-- WHAT YOU ARE ASKED TO DO --
Copy every record exactly.

Items from a dataset:

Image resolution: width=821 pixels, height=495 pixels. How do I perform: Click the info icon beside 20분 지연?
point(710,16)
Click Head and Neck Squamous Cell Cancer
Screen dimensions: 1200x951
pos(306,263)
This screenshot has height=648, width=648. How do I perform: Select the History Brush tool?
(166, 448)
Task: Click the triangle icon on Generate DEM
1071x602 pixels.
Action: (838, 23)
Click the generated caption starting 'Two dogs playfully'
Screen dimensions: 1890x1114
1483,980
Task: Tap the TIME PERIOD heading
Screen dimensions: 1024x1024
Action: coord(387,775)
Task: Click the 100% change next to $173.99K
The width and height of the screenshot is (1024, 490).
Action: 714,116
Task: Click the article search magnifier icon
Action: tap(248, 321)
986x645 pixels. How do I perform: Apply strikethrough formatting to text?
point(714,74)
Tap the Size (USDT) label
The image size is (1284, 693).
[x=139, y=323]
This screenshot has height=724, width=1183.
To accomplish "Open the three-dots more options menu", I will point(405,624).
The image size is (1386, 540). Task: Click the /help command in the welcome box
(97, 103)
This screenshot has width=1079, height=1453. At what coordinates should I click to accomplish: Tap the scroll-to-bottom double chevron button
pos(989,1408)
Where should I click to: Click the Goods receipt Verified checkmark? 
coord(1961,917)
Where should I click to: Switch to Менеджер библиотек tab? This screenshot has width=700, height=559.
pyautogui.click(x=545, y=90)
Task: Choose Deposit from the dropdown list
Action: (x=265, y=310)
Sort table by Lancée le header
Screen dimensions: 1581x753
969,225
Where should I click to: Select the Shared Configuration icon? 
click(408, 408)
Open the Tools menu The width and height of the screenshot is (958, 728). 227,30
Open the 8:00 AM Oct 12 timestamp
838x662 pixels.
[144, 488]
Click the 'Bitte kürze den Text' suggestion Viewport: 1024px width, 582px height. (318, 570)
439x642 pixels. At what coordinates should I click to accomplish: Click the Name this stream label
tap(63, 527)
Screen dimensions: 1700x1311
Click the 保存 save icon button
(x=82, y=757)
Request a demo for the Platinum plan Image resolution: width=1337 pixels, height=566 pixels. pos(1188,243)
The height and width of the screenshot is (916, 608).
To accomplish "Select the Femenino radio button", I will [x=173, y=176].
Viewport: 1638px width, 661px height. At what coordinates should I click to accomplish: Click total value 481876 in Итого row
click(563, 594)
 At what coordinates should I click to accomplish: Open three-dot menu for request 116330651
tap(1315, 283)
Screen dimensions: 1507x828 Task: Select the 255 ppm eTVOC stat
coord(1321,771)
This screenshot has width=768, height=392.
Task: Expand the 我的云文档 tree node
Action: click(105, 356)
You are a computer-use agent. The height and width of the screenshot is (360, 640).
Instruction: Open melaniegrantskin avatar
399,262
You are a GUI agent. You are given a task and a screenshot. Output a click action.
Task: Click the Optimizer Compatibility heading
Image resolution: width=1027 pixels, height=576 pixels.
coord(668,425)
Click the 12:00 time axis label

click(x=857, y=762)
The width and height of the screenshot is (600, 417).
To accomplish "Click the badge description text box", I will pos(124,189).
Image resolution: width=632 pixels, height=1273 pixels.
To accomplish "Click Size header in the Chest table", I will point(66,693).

-- SOLUTION --
Image resolution: width=821 pixels, height=495 pixels. How do I perform: Click the info icon beside 20분 지연?
point(710,16)
Click Head and Neck Squamous Cell Cancer
Screen dimensions: 1200x951
pos(306,263)
This screenshot has height=648, width=648. How do I perform: Select the History Brush tool?
(166, 448)
Task: Click the triangle icon on Generate DEM
1071x602 pixels.
Action: (838, 23)
Click the generated caption starting 'Two dogs playfully'
Screen dimensions: 1890x1114
1483,980
Task: Tap the TIME PERIOD heading
Screen dimensions: 1024x1024
Action: coord(387,775)
Task: Click the 100% change next to $173.99K
The width and height of the screenshot is (1024, 490).
Action: 714,116
Task: Click the article search magnifier icon
Action: tap(248, 321)
986x645 pixels. How do I perform: Apply strikethrough formatting to text?
point(714,74)
Tap the Size (USDT) label
The image size is (1284, 693).
[x=139, y=323]
This screenshot has height=724, width=1183.
To accomplish "Open the three-dots more options menu", I will point(405,624).
The image size is (1386, 540). Task: Click the /help command in the welcome box
(97, 103)
This screenshot has width=1079, height=1453. At what coordinates should I click to accomplish: Tap the scroll-to-bottom double chevron button
pos(989,1408)
Where should I click to: Click the Goods receipt Verified checkmark? 
coord(1961,917)
Where should I click to: Switch to Менеджер библиотек tab? This screenshot has width=700, height=559.
pyautogui.click(x=545, y=90)
Task: Choose Deposit from the dropdown list
Action: (x=265, y=310)
Sort table by Lancée le header
Screen dimensions: 1581x753
969,225
Where should I click to: Select the Shared Configuration icon? 
click(408, 408)
Open the Tools menu The width and height of the screenshot is (958, 728). 227,30
Open the 8:00 AM Oct 12 timestamp
838x662 pixels.
[144, 488]
Click the 'Bitte kürze den Text' suggestion Viewport: 1024px width, 582px height. (318, 570)
439x642 pixels. At what coordinates should I click to accomplish: Click the Name this stream label
tap(63, 527)
Screen dimensions: 1700x1311
Click the 保存 save icon button
(x=82, y=757)
Request a demo for the Platinum plan Image resolution: width=1337 pixels, height=566 pixels. pos(1188,243)
The height and width of the screenshot is (916, 608).
To accomplish "Select the Femenino radio button", I will [x=173, y=176].
Viewport: 1638px width, 661px height. At what coordinates should I click to accomplish: Click total value 481876 in Итого row
click(563, 594)
 At what coordinates should I click to accomplish: Open three-dot menu for request 116330651
tap(1315, 283)
Screen dimensions: 1507x828 Task: Select the 255 ppm eTVOC stat
coord(1321,771)
This screenshot has width=768, height=392.
Task: Expand the 我的云文档 tree node
Action: click(105, 356)
You are a computer-use agent. The height and width of the screenshot is (360, 640).
Instruction: Open melaniegrantskin avatar
399,262
You are a GUI agent. You are given a task and a screenshot. Output a click action.
Task: Click the Optimizer Compatibility heading
Image resolution: width=1027 pixels, height=576 pixels.
coord(668,425)
Click the 12:00 time axis label

click(x=857, y=762)
The width and height of the screenshot is (600, 417).
To accomplish "Click the badge description text box", I will pos(124,189).
Image resolution: width=632 pixels, height=1273 pixels.
To accomplish "Click Size header in the Chest table", I will point(66,693).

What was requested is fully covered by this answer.